THE ROBIN WHO WAS AN INDIAN
HE name of Robin makes us think at once of the jolliest and most sociable of all our little brother birds. In every land the name is a favorite, and wherever he goes he brings happiness and kind feeling.
The American Robin is not the same bird as his English cousin, though both have red breasts.
It was in a different manner that our little American friend came to have the ruddy waistcoat which we know so well.
There was a time, so the Indians say, a very early time, long, long before Columbus discovered America,—even before histories began to be written,—when there were no Robins.
In those days in the land of the Ojibways, which is far in the north of the cold country, there lived an old Indian chief who had one son, named Iadilla.
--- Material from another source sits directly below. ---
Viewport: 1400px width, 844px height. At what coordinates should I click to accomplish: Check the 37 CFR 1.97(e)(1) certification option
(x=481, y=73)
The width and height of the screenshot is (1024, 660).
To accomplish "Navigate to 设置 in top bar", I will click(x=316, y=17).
Now among the Ojibways, when a boy was almost big enough to become a warrior, before he could go out with the other braves to the hunt or to war, there was a great trial which he must undergo. Other lands and peoples have known similar customs. You remember how, in early Christian times, long, long ago, Galahad and other boys had to fast and watch by their armor during the long night hours before they could become knights, to wear spurs and shield and sword? In just the same way a brown Ojibway lad had to make a long fast in order to win the love of his Guardian Spirit, who would after that watch over him to make him brave and strong. It was a very important event in a boy’s life, like graduation from school or college nowadays. For this meant the graduation from boyhood into manhood, the winning of a warrior’s diploma.
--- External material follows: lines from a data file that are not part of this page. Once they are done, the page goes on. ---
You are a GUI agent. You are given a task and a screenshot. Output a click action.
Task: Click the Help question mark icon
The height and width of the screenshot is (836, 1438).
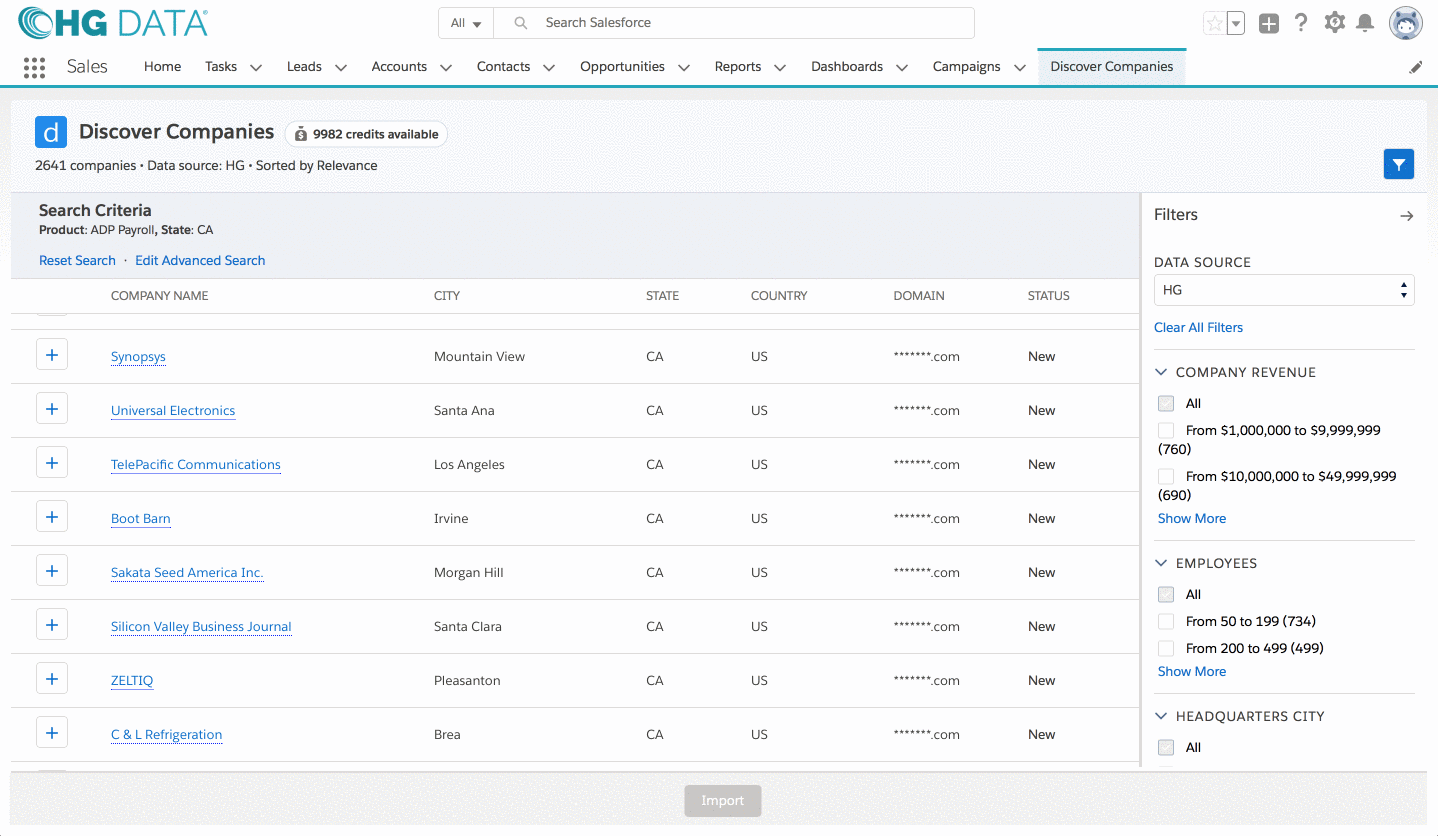point(1300,23)
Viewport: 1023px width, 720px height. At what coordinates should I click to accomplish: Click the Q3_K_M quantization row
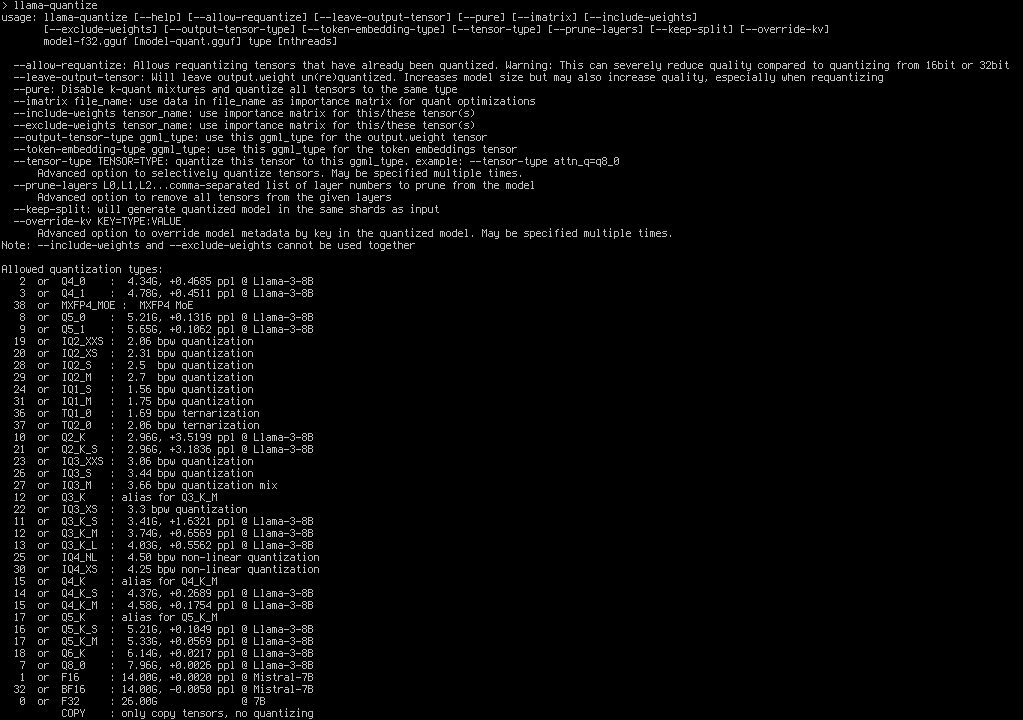pyautogui.click(x=163, y=533)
The father of Iadilla was a brave warrior, a famous chief. But he wished his son to become even better, wiser, greater than he had been. He resolved that the boy should fast longer and harder than ever a lad had fasted before. For he believed that this was the way to make him the noblest of his race. Iadilla was a fine handsome lad, but he was the youngest one who had ever made the trial, and there were many bigger boys than he who were not yet warriors. The other chiefs said that he was not yet old and strong enough.
But Iadilla’s father declared that it was time, and bade his son gather courage and pride for the ordeal. “For,” he said, “it will be no easy matter, my son, to become the greatest chief of the Ojibways.”
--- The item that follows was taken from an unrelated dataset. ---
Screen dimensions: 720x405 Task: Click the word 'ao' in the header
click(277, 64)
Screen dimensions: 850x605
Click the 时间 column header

“My father,” replied Iadilla, humbly, “I will do as you wish. I will do what I can. But my strength is not the strength of the bigger boys; and I think it is yet early to talk of my becoming greatest of the Ojibways. Yet make trial of me, if you wish.”
The father of Iadilla had made a little tent of skins where the boy was to live during his fasting time; where he was to lie without food or drink for twelve long days, waiting for a message from the Guardian Spirit whose love was to be the reward of such a trial.
When the time came, the old man led Iadilla to the lodge and bade him lie down on the bed of skins which had been prepared for him. And Iadilla did as he was bid, for he was a brave and obedient lad.
The days crept by, the long, long days of waiting, while Iadilla lay in the lodge bearing hunger and thirst such as no Ojibway lad had ever before known. All day and all night he lay still and spoke never a word. But a dreadful fear was in his heart lest he should not be able to endure the fast for the twelve days which his father had set.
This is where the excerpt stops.